Sharif isn't working. He receives a $150 monthly pension from the Agricultural Engineering Association, to which he paid dues for many years. A family friend is looking after the flag business back in Houston, but it is no longer profitable, having fallen into the red while Sharif was in prison. Because it's failing, it's hard to sell. The Kesbehs' friends held a garage sale for them, unloading the things they left behind in their Houston home, but it only brought in around $1,000. The home itself was a rental. The family, then, is living largely on the 400 J.D. that Noor and Sondos bring in each month.
Much more than that is needed to send Afnan, Batool, Muhannad and Hadeel to the Abdul Hamid Sharaf school, a private, K-12 English-language academy that costs 2,700 J.D., or $3,800 a year, for each of them. According to principal Sue Dahdah, there's been an influx of new students this year coming from the United States -- enrollment is up 10 percent. She suspects many of them are deportees like the Kesbehs, though most would rather not admit it. There's a stigma, after all, to being thrown out of America.
The kids complain about the school -- the teachers, say Hadeel, spend the whole class writing notes on the board, which students are supposed to copy down verbatim. But Abdul Hamid Sharaf also may be their last hope for the futures they once imagined for themselves. "Mo, he is in 10th grade," Sharif says of his younger son. "He studies Arabic at a 2nd grade level. If he has to go to Arabic school, he is going to be 27 years old when he finishes high school."
This year's tuition, though, still hasn't been paid. "We keep telling them, 'next month, next month,'" says Sharif.
Across town, a visit with the Abu-Shabayeks offers a glimpse of what may await the Kesbeh kids if they're forced to leave private school. The Abu-Shabayeks can't afford to send any of their children to English academies. Thus their two eldest aren't going to school at all.
Seventeen-year-old Hanan Abu-Shabayek, a Jordanian citizen like her 18-year-old brother, Hassan, finished 9th grade in Raleigh. She maintained an average in the 90s, and dreamed of going to Duke or Chapel Hill. "Being a lawyer, that's what I wanted the most," she says.
Hanan is sitting in her family's living room, near a small space heater -- spring in Amman can be quite cold. Her mother, face drawn and thin, sits next to her, beneath a framed picture of Mecca on a cracking white wall. The family's four youngest boys sprawl on a cheap rug with tigers printed on it and watch a disaster movie on TV -- the Abu-Shabayeks treasure Channel 2, the American station, which Hanan says they leave on "24/7."

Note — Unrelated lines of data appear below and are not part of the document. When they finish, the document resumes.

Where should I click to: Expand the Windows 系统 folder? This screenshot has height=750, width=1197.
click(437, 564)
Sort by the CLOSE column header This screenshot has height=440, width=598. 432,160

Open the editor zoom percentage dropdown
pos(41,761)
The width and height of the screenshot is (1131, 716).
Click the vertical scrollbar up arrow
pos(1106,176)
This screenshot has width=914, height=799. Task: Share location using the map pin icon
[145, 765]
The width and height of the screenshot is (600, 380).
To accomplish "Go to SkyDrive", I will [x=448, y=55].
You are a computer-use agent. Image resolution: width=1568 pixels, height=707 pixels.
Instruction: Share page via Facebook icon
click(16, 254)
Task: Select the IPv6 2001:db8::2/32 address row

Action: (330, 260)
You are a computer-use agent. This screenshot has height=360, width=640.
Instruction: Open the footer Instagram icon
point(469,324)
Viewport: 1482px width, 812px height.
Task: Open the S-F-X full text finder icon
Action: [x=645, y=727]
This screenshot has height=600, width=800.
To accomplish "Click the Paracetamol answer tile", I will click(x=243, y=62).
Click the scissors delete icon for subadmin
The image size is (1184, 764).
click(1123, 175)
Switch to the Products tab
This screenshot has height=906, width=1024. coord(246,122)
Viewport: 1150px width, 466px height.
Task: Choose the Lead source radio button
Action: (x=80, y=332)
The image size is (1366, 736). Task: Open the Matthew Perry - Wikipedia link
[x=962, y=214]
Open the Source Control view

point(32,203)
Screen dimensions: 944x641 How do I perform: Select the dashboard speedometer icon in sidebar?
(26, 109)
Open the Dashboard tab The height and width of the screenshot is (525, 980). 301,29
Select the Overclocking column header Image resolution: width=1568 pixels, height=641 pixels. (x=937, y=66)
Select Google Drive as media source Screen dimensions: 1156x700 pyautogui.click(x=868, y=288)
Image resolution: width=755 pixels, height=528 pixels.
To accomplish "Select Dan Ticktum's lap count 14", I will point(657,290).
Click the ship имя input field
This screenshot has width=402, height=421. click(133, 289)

"I'm supposed to be in school right now," Hanan says. "But I didn't know the Arabic. Over here, if you don't know the Arabic, they can't help you."
Hassan had the same problem. Both of them dropped out. The younger kids have stayed in school, but they're miserable, especially about their teachers' liberal use of corporal punishment.
Khaled tries to get his shy 10-year-old son, Hazem, to talk. "What do you like better," he asks the boy, "Jordan or America?"
Hazem smiles, revealing a cracked tooth. "America," he says. "Over there in America, they don't hit us."
Hassan now works in a bakery near the family's house, while Hanan waits for her June wedding. She agreed to the marriage with the 23-year-old taxi driver after realizing that she had to let go of her old life, because unlike her younger siblings, she's not an American, even if she feels like one. "I don't have a chance of going back to America, and I have to learn Arabic," she says. "I think it's the best thing for me to do right now."
She describes her fiancé, who doesn't speak English, as nice but "actually pretty strict."
"I can go to a movie theater as long as I'm with him," she says. "Me by myself, that's not allowed. I'm starting to accept it, I guess. I think it's wrong, but we have to live like the people here are living. If you can't beat them, join them."
The Kesbehs have never met the Abu-Shabeyeks, or even heard of them. But sitting on a cushion on her own living room floor in East Amman, Noor feels the same pressures as Hanan, though she's resisting them. "My dad tells me just get married, it will solve your problems," she says.
Asmaa, who wants something more for her daughters, shakes her head and says, "In this country, a lot of girls get married at 15."
"It's because they have no other choice," says Noor.